### Activity
Leave out the pictures and repeat exactly the lines from the one containing "Where should I click to: Open" through the end of the records.

Dataset entries:

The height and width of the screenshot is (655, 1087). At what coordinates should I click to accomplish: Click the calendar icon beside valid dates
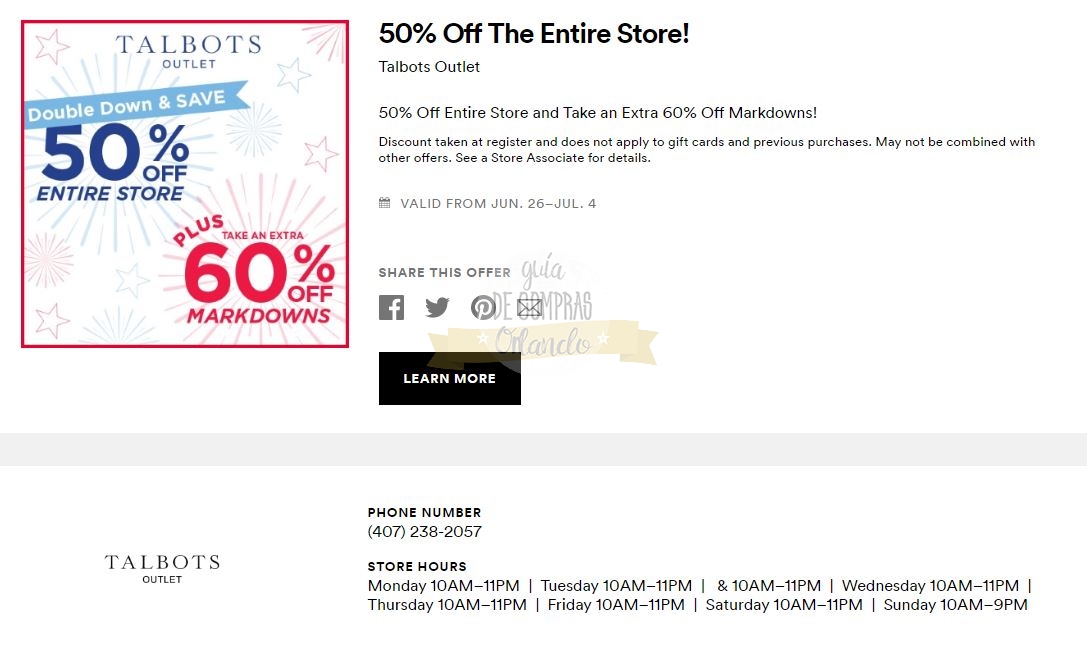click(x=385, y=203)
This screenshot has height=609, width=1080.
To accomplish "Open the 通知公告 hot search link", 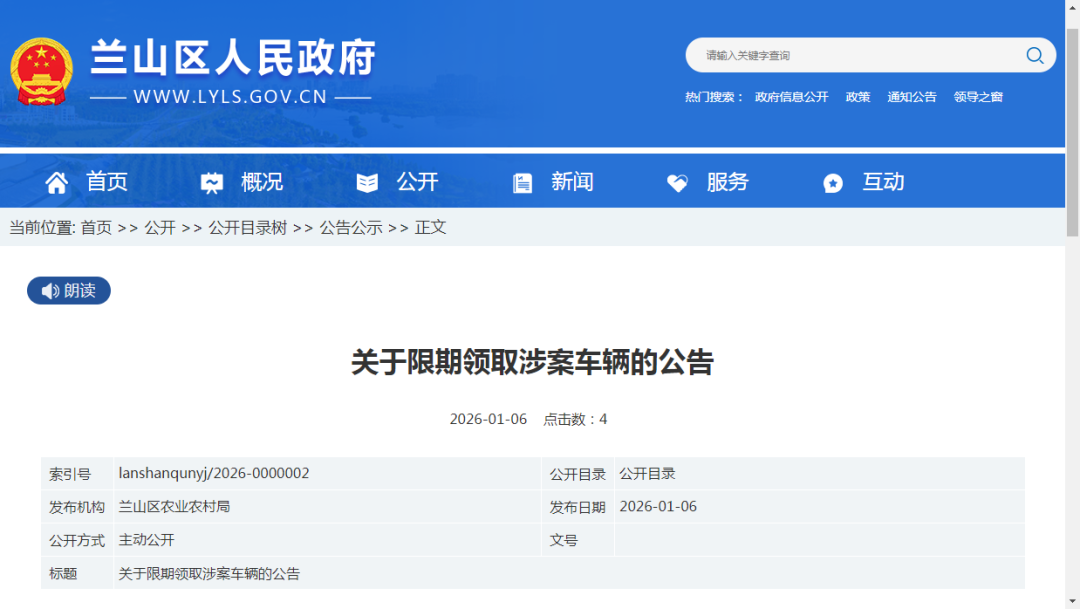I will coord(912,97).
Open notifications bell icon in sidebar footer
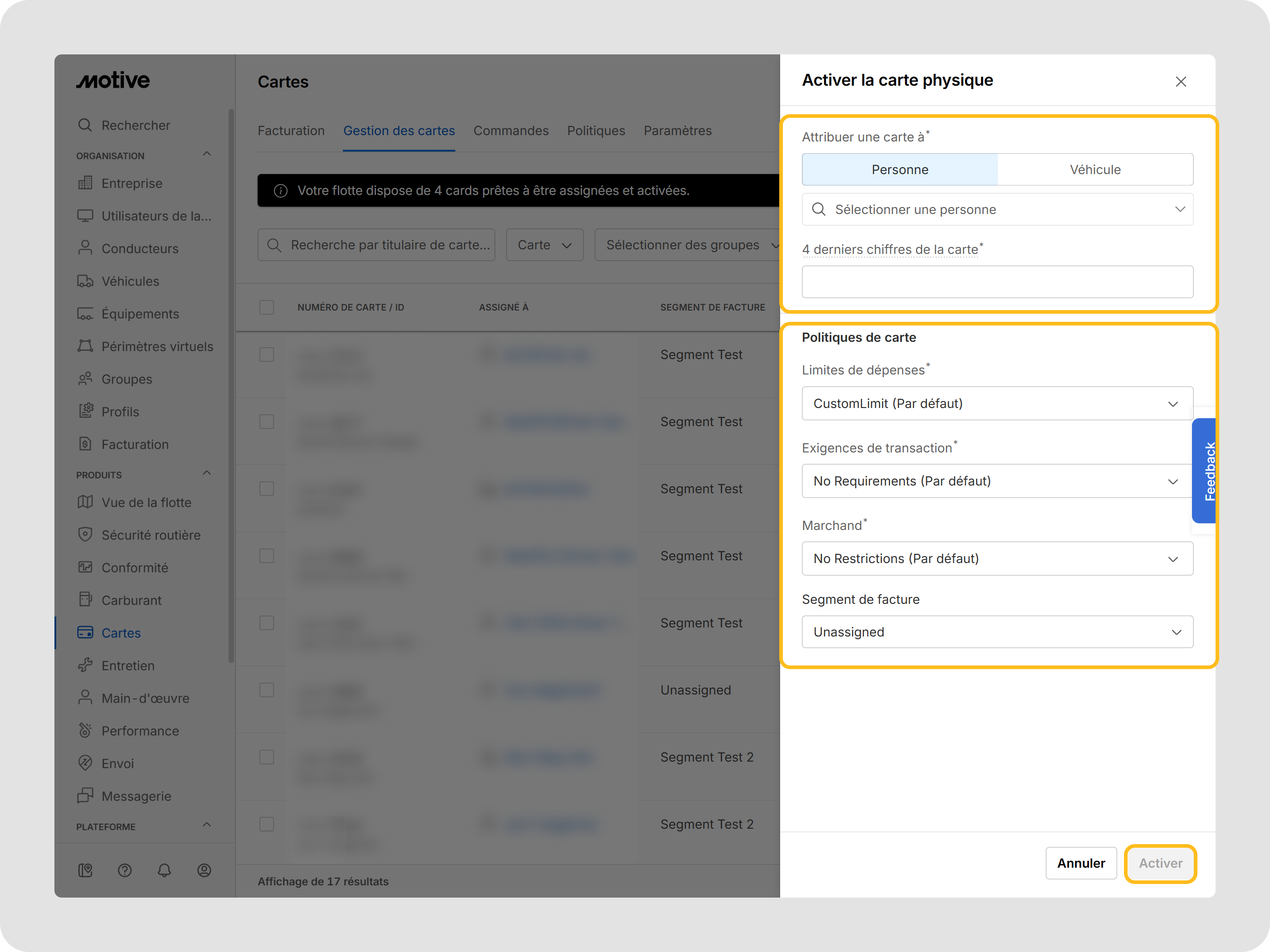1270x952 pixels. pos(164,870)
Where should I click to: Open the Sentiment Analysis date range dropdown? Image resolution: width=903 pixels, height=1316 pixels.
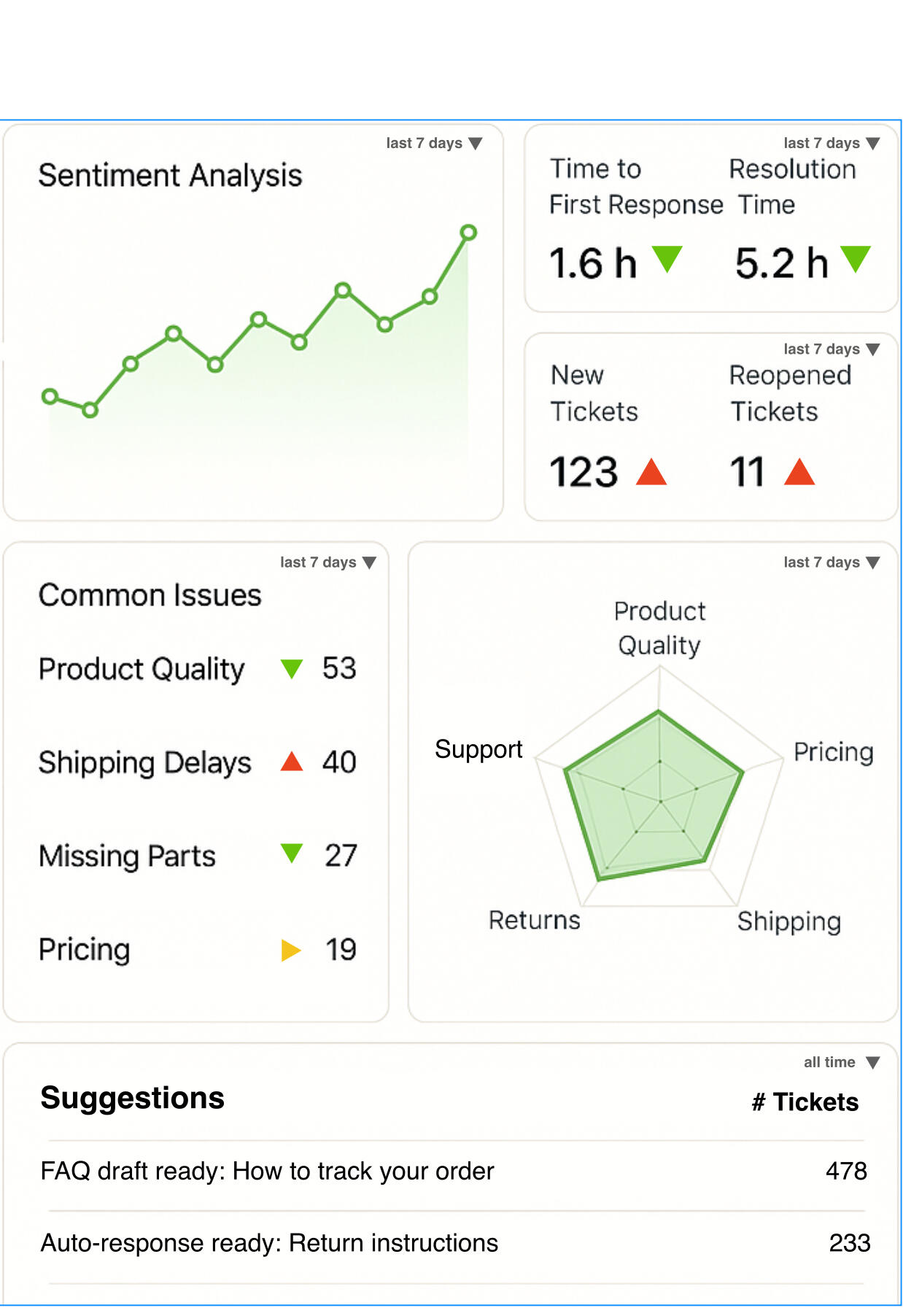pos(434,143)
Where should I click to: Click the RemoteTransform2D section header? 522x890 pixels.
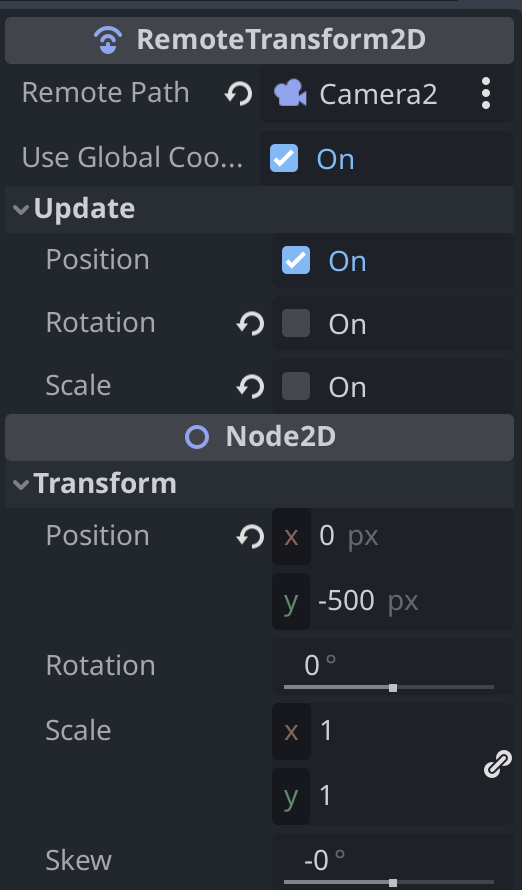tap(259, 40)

### Response area
Where should I click to: Open the Sentiment Analysis date range dropdown? Image resolution: width=903 pixels, height=1316 pixels.
pos(434,143)
Where should I click to: Click the RemoteTransform2D section header? 522x890 pixels.
tap(259, 40)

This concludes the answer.